[Saved data entries]
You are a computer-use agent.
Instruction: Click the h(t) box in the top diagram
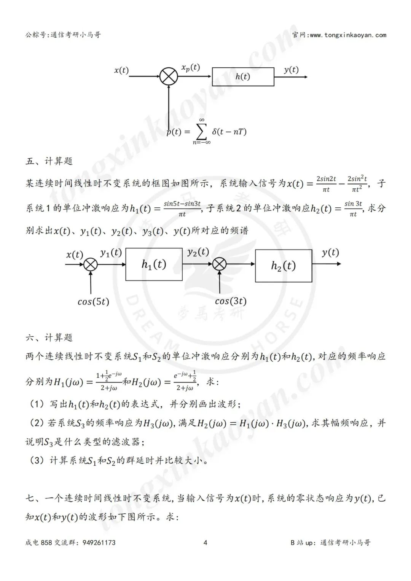tap(243, 76)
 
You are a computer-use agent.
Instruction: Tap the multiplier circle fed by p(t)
tap(168, 76)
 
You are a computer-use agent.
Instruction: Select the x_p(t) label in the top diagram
tap(190, 68)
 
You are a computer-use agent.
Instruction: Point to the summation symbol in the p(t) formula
tap(202, 132)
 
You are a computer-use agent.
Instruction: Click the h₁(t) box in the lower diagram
tap(154, 264)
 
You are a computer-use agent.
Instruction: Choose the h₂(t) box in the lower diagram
tap(284, 266)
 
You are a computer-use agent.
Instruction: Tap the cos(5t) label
tap(93, 302)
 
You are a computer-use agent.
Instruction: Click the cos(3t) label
tap(231, 301)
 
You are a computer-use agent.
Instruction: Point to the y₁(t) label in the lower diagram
tap(111, 253)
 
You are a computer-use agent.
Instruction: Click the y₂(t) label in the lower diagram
tap(198, 252)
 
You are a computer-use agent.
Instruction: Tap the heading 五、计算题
tap(49, 161)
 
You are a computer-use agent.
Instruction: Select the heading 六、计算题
tap(49, 337)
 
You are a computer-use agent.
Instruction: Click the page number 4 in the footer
tap(206, 543)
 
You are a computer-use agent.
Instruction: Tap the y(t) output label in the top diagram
tap(291, 70)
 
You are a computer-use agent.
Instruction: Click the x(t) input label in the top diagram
tap(121, 70)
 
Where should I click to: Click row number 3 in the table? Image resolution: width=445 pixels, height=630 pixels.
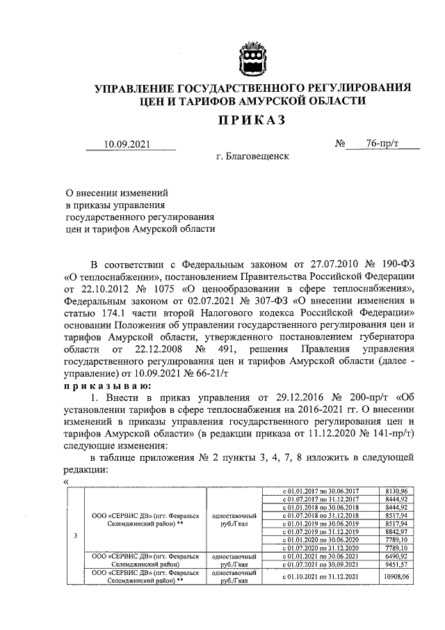point(74,535)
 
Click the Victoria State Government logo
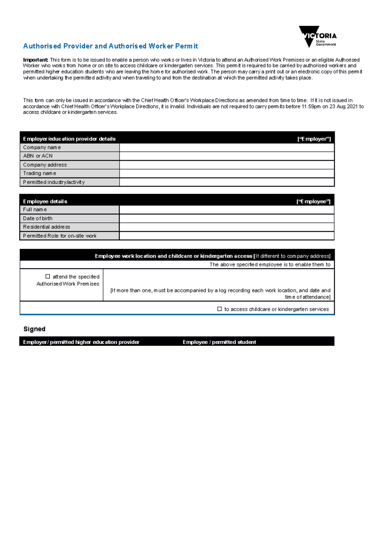pos(318,36)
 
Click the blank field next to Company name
pos(226,148)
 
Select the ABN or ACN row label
pos(38,156)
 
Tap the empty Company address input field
pos(226,165)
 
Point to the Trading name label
pos(39,173)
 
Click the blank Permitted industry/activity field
pos(226,182)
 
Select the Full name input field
pos(226,210)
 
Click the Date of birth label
pos(38,218)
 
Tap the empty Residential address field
pos(226,227)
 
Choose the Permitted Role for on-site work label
pos(59,236)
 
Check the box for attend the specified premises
pos(48,277)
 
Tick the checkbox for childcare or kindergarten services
pos(220,309)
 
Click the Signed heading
pos(34,329)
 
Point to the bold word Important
pos(36,60)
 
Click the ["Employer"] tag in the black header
pos(314,139)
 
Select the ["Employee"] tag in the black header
pos(313,201)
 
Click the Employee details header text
pos(45,201)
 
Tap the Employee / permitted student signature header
pos(219,342)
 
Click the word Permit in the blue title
pos(187,46)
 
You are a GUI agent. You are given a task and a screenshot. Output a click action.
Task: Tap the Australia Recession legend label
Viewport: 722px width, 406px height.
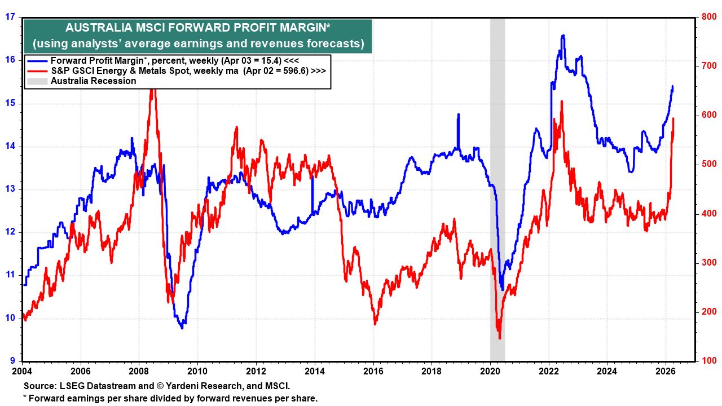pos(93,81)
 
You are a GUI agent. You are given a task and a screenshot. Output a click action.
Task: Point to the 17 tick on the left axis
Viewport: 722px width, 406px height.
pos(10,17)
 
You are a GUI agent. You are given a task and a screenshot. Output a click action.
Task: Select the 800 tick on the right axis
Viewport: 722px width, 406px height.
pos(708,17)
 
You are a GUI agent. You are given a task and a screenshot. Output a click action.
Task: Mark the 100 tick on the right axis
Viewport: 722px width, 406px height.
pos(708,361)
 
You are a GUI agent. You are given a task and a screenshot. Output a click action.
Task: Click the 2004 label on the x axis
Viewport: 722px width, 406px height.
pos(23,372)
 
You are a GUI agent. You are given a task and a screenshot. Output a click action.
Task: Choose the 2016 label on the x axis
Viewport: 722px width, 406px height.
pos(373,372)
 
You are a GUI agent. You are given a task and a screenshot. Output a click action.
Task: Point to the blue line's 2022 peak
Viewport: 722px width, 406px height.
pos(562,36)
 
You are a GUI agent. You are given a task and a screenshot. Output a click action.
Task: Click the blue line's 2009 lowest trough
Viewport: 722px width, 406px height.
pos(182,328)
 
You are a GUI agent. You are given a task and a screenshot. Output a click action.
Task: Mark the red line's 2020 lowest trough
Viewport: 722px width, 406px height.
pos(499,338)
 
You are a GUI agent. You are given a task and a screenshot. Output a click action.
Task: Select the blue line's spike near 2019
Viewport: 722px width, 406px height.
pos(458,114)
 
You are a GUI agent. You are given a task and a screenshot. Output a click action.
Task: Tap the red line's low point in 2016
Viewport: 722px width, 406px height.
pos(375,324)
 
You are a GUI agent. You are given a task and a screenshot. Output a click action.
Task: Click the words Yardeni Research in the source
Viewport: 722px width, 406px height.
pos(192,386)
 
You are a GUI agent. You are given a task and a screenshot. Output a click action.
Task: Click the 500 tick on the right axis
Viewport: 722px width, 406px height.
pos(708,164)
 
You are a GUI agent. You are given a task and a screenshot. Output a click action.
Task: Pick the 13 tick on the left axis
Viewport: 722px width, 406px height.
pos(10,189)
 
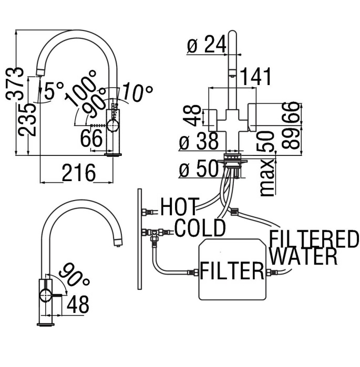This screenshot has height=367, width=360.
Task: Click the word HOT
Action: tap(180, 206)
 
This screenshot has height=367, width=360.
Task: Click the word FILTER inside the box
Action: tap(231, 271)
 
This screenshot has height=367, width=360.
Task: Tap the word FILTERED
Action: tap(313, 239)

> _TASK PROMPT_
Locate each line in the rows above that contains the string "Employee", and copy every such line in full.

> _SOLUTION FOR THIS TASK_
Select the ["Employee"] tag in the black header
Click the Employee details header text
Tap the Employee / permitted student signature header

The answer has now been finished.